━━━ Provided data

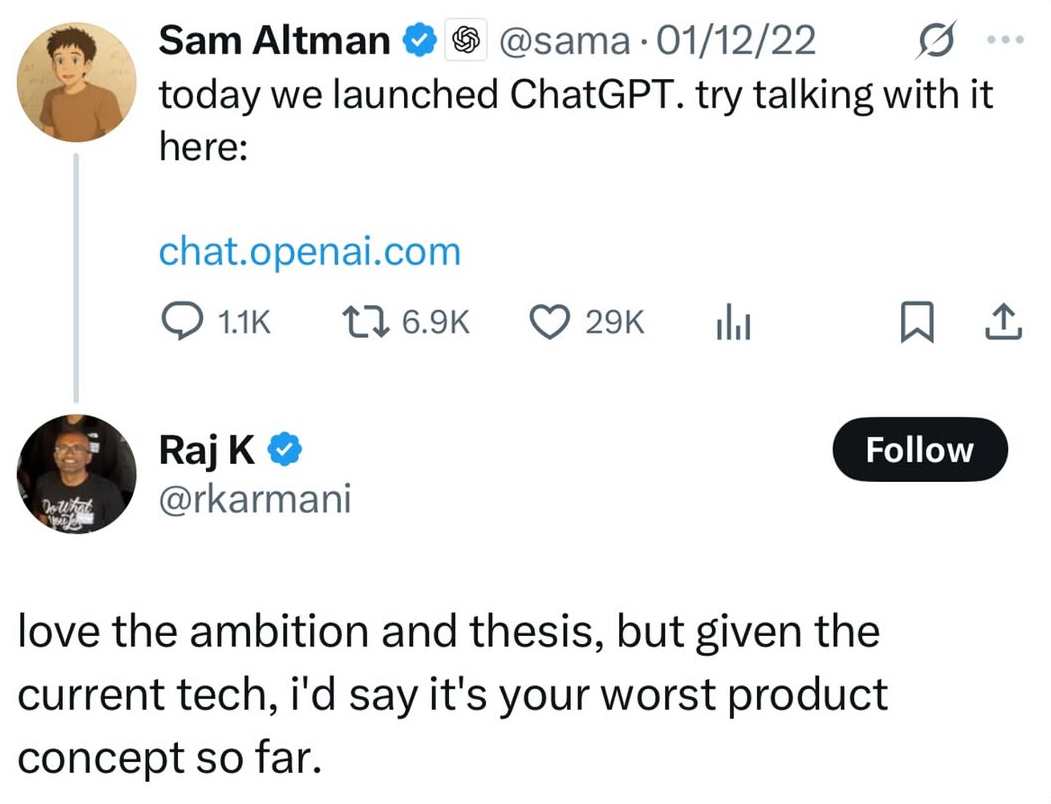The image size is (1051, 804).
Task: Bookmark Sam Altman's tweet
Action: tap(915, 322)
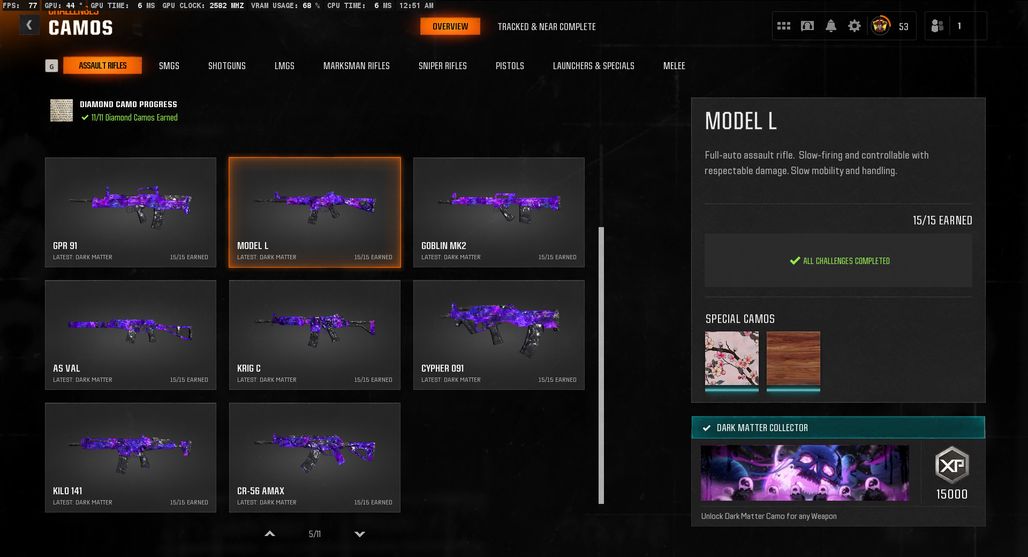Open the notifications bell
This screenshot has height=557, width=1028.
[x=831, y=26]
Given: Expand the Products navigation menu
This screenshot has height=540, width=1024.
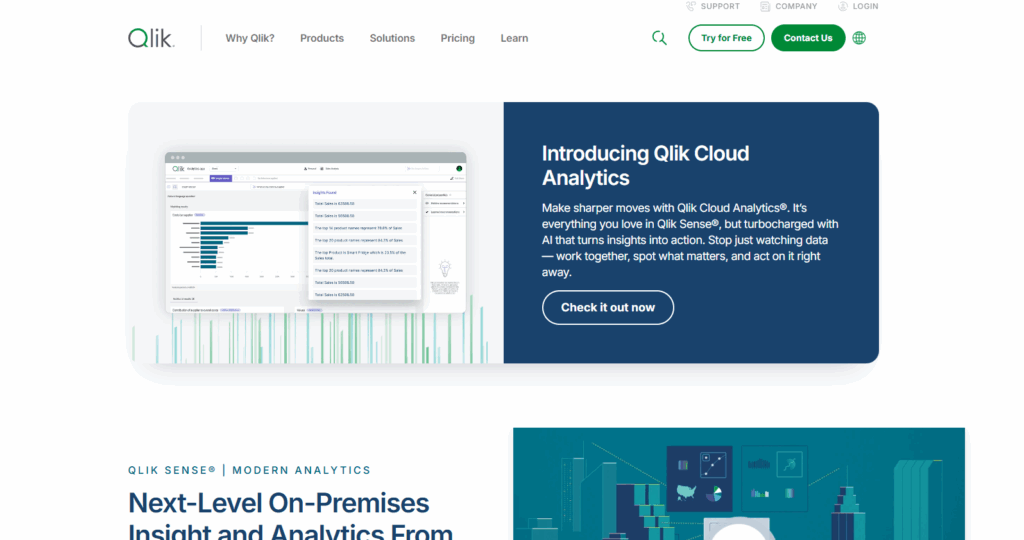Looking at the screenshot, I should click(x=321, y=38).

━━━━━━

Nothing but the lines from the one holding "Given: Expand the Products navigation menu" through the last line of the entries should be written out, exactly and inclusively, minus the pictures.

Given: Expand the Products navigation menu
This screenshot has height=540, width=1024.
Looking at the screenshot, I should click(x=321, y=38).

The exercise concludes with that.